By Daniel Piotrowski in Christchurch
Defiant Muslim leaders are planning to re-open the tragic Al Noor mosque at the centre of Christchurch massacre for prayers on Friday, saying they won’t let the terrorists win.
And the building will continue to operate as a mosque in the long term despite being the scene of more than 40 killings during last week’s prayers.
Dr Anwar Ghani, a spokesman for the New Zealand Muslim Association (NZMA), said worshippers were determined to return and pray.
‘There is a desire to go and pray at that place because the person who did this, he did this for the purpose of terrorising and creating fear,’ Dr Ghani told Daily Mail Australia.
Brenton Harrison Tarrant (pictured), 28, who is charged over Friday’s terror attack
‘He has not succeeded and he will not succeed.’
The local Islamic community wants to turn the moment of tragedy into one of hope and reconciliation.
‘You cannot meet the darkness with darkness. You can only have the light in the darkness, to see your way through,’ said Dr Ghani, a former president of the local Islamic association. ‘That will be the philosophy going forward’.
Dr Ghani’s remarks came as police began to empty the ‘car graveyard’ behind the mosque. Worshippers’ vehicles have been abandoned behind the complex since the shooting while forensic police have pored over the premises.
Massacre survivor Tarik Chenafa is still waiting for his car to be returned, with officers telling him today that police smashed the window while clearing the premises. ‘Maybe they thought there could have been a bomb in it,’ Mr Chenafa said.

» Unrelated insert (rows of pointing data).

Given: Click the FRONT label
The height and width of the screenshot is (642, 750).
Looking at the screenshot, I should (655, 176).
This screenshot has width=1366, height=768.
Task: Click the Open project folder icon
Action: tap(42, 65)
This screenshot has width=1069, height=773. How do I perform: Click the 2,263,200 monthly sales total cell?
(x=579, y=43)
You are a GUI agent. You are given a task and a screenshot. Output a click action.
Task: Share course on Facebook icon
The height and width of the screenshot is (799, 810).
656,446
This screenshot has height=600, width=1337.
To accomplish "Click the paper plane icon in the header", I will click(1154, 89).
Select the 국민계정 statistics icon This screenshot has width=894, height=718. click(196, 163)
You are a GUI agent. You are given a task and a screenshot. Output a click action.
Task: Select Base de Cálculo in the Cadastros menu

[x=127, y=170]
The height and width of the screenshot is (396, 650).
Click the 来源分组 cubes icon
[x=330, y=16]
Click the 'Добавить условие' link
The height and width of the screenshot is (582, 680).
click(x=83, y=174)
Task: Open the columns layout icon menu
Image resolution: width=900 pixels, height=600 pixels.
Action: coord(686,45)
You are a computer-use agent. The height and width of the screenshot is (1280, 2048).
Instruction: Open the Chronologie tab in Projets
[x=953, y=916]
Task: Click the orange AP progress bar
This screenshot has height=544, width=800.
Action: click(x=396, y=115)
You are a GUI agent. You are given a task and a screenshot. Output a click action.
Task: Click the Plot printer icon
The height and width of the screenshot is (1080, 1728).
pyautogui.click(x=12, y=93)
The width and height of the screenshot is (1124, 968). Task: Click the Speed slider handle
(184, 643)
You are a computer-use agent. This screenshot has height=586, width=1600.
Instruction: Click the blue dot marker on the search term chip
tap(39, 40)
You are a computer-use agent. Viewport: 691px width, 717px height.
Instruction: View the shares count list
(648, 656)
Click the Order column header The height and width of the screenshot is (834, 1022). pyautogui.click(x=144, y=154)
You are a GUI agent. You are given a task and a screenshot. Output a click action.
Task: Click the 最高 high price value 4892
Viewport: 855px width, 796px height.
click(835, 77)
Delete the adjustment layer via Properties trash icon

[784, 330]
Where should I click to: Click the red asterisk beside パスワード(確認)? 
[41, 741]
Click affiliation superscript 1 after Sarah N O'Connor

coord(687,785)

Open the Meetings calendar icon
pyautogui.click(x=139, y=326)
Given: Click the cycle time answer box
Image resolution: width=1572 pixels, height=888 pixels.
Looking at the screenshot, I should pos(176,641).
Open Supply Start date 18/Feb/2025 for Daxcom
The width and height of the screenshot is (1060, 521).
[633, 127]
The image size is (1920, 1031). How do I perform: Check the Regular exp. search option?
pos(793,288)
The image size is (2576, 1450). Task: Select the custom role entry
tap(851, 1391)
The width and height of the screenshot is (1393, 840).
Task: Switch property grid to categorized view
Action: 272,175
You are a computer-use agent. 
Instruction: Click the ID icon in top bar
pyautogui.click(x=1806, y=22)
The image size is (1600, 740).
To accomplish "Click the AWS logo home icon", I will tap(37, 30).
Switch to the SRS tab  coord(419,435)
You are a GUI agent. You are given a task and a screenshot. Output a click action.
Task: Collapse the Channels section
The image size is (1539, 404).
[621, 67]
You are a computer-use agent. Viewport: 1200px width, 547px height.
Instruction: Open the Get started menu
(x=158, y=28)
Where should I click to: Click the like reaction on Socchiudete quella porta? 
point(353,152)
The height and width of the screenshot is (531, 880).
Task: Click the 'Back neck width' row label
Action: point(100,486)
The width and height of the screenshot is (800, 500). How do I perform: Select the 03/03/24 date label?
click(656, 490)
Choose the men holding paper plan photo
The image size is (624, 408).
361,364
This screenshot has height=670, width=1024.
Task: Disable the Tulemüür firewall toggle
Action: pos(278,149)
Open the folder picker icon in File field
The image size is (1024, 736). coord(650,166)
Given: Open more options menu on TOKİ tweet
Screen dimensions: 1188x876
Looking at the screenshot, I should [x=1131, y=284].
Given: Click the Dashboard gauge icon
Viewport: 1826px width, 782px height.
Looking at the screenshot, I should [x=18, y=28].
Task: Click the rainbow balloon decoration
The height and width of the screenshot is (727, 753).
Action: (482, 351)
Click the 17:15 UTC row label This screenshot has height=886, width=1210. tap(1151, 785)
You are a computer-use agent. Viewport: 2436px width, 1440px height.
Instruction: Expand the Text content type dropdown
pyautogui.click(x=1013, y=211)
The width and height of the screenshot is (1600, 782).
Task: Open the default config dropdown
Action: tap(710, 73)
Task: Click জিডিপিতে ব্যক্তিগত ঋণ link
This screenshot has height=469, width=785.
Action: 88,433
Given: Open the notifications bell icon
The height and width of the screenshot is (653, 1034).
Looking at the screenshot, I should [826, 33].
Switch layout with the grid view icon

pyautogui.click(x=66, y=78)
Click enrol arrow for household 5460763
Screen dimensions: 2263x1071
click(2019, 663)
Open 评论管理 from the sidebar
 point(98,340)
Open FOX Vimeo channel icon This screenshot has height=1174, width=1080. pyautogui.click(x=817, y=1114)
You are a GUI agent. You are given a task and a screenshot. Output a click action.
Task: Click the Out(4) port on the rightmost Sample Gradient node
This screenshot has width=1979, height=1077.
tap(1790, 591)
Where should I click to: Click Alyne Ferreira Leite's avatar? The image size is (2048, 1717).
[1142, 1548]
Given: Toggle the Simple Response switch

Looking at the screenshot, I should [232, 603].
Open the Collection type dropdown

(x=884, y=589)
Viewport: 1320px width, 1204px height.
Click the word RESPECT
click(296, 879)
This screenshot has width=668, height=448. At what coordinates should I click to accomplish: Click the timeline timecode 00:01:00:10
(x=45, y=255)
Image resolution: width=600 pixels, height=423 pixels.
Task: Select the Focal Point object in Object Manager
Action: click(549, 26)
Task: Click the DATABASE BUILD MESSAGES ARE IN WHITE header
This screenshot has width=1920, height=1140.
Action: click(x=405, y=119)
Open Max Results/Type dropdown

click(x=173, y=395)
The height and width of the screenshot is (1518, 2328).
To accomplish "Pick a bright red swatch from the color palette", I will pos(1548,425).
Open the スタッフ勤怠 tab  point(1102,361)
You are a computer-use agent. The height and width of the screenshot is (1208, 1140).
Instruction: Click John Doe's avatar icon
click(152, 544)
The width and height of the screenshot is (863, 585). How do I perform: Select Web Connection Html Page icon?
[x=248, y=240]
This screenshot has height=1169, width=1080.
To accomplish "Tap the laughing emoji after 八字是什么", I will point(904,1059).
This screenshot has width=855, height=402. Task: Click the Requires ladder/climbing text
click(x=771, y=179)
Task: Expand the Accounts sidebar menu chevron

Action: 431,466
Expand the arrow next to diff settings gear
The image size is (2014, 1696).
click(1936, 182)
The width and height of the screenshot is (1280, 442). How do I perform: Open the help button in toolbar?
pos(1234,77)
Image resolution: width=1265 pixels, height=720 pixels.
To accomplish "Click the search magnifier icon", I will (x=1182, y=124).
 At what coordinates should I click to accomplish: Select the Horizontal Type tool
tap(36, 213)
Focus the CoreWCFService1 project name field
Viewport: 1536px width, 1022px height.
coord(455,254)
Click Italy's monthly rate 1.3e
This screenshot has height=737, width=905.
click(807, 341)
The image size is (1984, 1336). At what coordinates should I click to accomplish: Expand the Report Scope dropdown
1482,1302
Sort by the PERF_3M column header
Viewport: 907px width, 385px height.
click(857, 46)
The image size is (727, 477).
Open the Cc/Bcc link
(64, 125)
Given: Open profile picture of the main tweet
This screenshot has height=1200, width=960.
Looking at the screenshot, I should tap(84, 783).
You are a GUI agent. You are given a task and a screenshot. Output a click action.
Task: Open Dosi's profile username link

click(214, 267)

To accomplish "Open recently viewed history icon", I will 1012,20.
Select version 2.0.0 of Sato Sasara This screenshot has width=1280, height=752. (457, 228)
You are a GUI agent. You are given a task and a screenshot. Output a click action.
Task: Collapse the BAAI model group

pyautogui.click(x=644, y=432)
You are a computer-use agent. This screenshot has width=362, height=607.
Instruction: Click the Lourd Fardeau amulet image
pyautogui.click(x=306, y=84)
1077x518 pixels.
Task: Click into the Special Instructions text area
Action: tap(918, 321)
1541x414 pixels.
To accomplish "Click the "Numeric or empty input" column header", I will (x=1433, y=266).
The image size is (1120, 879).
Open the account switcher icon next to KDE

He lived by ‘making my body into a ball’ and smashing it through a mosque window.
It’s not just massacre survivors but workers at the local Christchurch hospital whose cars have been trapped behind the police tape.
Officers were photographed handing the keys back to a hospital worker on Tuesday morning.
Both the Al Noor mosque and the Linwood mosque – the second house of worship the gunman attacked – were blessed in a Maori kia kara ceremony on Monday.